Required tasks>
1) According to the excerpt on leaving college, why did the writer's computer science studies fail?
2) In the excerpt on leaving college, rewrite the part that opens with the words containing "After I burned" and closes with "group. Any group.", replacing "credit" with "loans".

Page excerpt>

As you can see, after I was convinced by the junior high school counselor that veterinary school was not in my future, my interests and skill set largely lay in the arts. However, only the sciences were deemed an acceptable path, so it should come as a surprise to no one that when I was railroaded into school for computer science, I crashed and burned. Hard. I never finished college. I didn’t even come close. I’m sure it didn’t help that I took a gap year between high school and college to be a Rotary exchange student in Taiwan. I learned a lot that year–getting out of small-town Wisconsin certainly shone a light on my overall ignorance–but the most important thing I learned was that so long as I stayed out of people’s way, no one could really make me do anything. It was astonishingly easy, and I tested its limits at nearly every opportunity. I transformed from a people-pleaser to a people-displeaser in record time. Or, if not that far, at least a you-can’t-prove-I’m-doing-anything-wrong person. Plus, my third host family disappeared and left me alone in the condo for something like an entire month. That sudden complete freedom was intoxicating and I was not ready to relinquish it come fall, particularly to the faceless institution that was my university of choice. My summer working at BlockoLand with up to 6 different mystery bosses checking in on me to make sure I was pronouncing the company name in a way that one could hear an invisible ™ sign implied was a rude enough awakening. Thanks for visiting BLOCKOLAND™, home of BLOCKO™ blocks! Could I have rebounded if I was enrolled in a school I liked, on a path I would have been interested in?
After I burned every dollar I’d saved for college flaming out, I was gun-shy about trying again, this time on credit. After all, I did so poorly last time that it’s readily evident that I’m not smart enough, not talented enough, too lazy. It couldn’t be that I chose my path trying to please those around me rather than myself, that of course I wouldn’t do well pursuing a career in the subjects I’d had less interest and aptitude in for my entire life up until that point. Nope! And now I have an inferiority complex about it, because the norm among my peers is one or more degrees and here I am, a college drop-out (before I could turn college kick-out) with an employment history of a lot of places similar to BLOCKOLAND™, and often I feel like the Entertaining Well Meaning Hill Person of the group. Any group.

Data section>
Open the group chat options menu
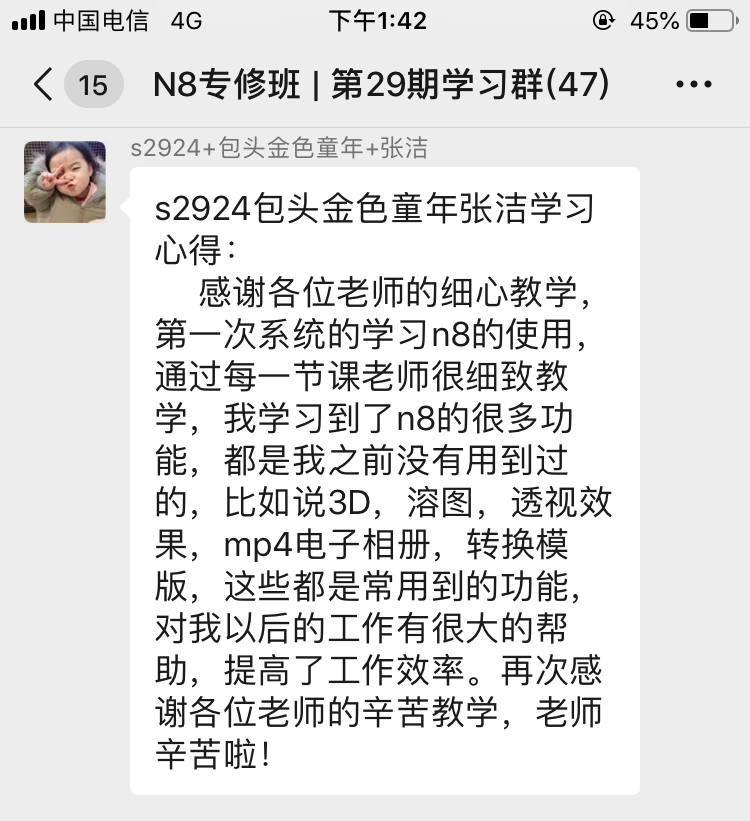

Results for the exercise>
1) The writer's interests and skills lay mostly in the arts. However, only the sciences were considered an acceptable path, so the writer was pushed into computer science, a subject with less interest and aptitude, and failed.

2)
After I burned every dollar I’d saved for college flaming out, I was gun-shy about trying again, this time on loans. After all, I did so poorly last time that it’s readily evident that I’m not smart enough, not talented enough, too lazy. It couldn’t be that I chose my path trying to please those around me rather than myself, that of course I wouldn’t do well pursuing a career in the subjects I’d had less interest and aptitude in for my entire life up until that point. Nope! And now I have an inferiority complex about it, because the norm among my peers is one or more degrees and here I am, a college drop-out (before I could turn college kick-out) with an employment history of a lot of places similar to BLOCKOLAND™, and often I feel like the Entertaining Well Meaning Hill Person of the group. Any group.